TASK REQUIREMENTS:
Copy out the lines word for word, starting at the line that contains "Task: Click the blue bar on 16日" and ending at the last line, both included. Leave the pictures out of your answer.

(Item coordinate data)
────────────────────────────────────────

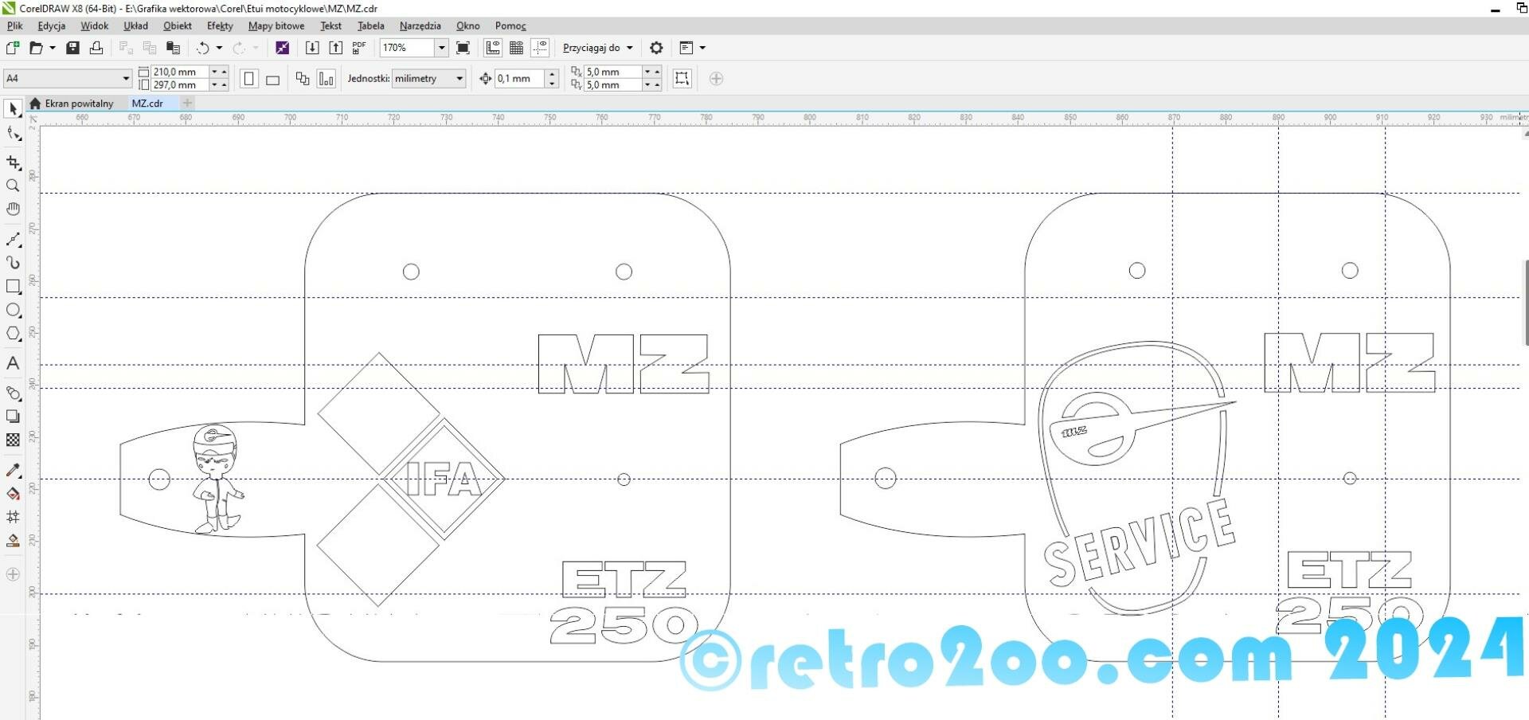Open the Efekty menu
The width and height of the screenshot is (1529, 720).
pyautogui.click(x=220, y=25)
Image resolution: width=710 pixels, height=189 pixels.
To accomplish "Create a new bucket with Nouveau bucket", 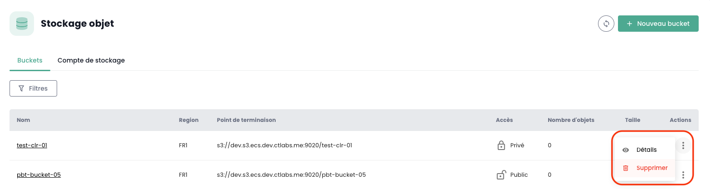I will click(658, 24).
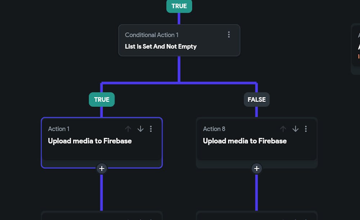The height and width of the screenshot is (220, 360).
Task: Select the Conditional Action 1 card
Action: (179, 40)
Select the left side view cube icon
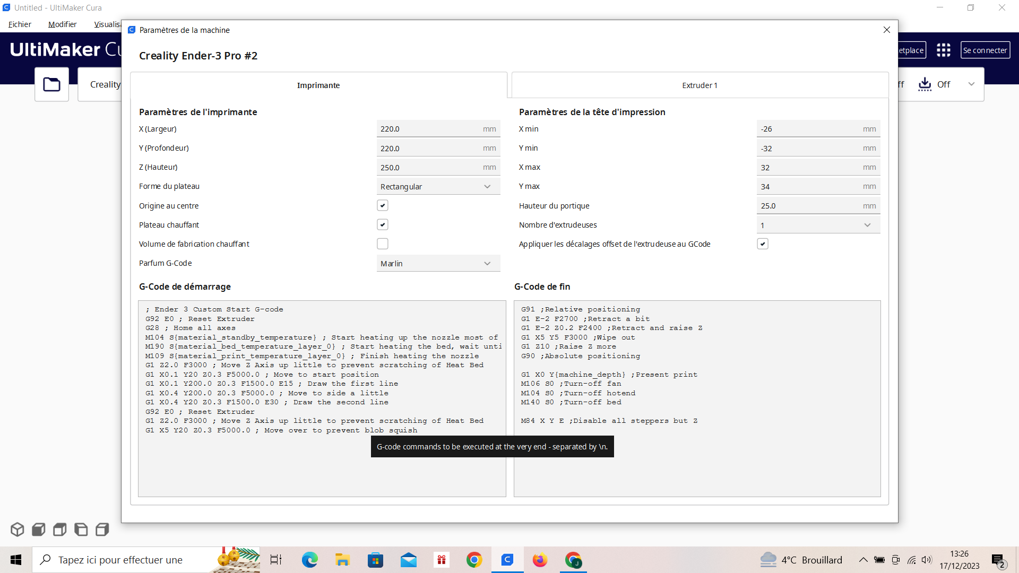The image size is (1019, 573). [81, 529]
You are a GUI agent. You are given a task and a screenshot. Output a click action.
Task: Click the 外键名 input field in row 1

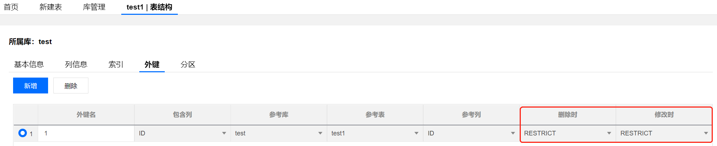(x=86, y=133)
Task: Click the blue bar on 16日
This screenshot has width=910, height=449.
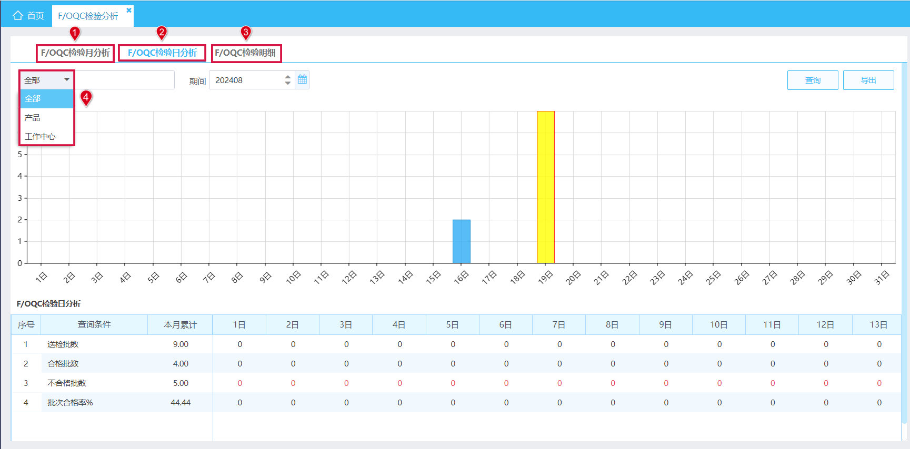Action: coord(462,241)
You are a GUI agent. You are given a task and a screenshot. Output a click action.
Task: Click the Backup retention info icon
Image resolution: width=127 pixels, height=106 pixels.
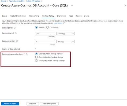17,41
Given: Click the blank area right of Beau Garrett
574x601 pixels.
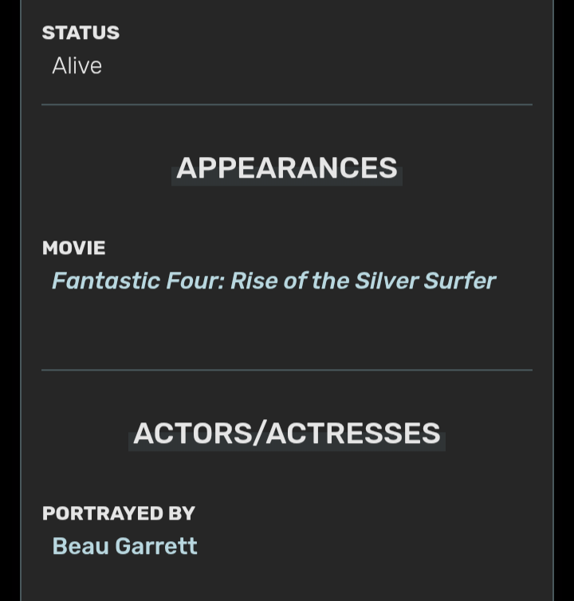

────────────────────────────────────────

REPLY:
Task: Click the blue bar on 16日
This screenshot has width=910, height=449.
Action: coord(462,241)
You are a GUI agent. You are given a task and a screenshot. Output a click action.
Task: Click the Backup retention info icon
Image resolution: width=127 pixels, height=106 pixels.
17,41
Given: Click the blank area right of Beau Garrett
574x601 pixels.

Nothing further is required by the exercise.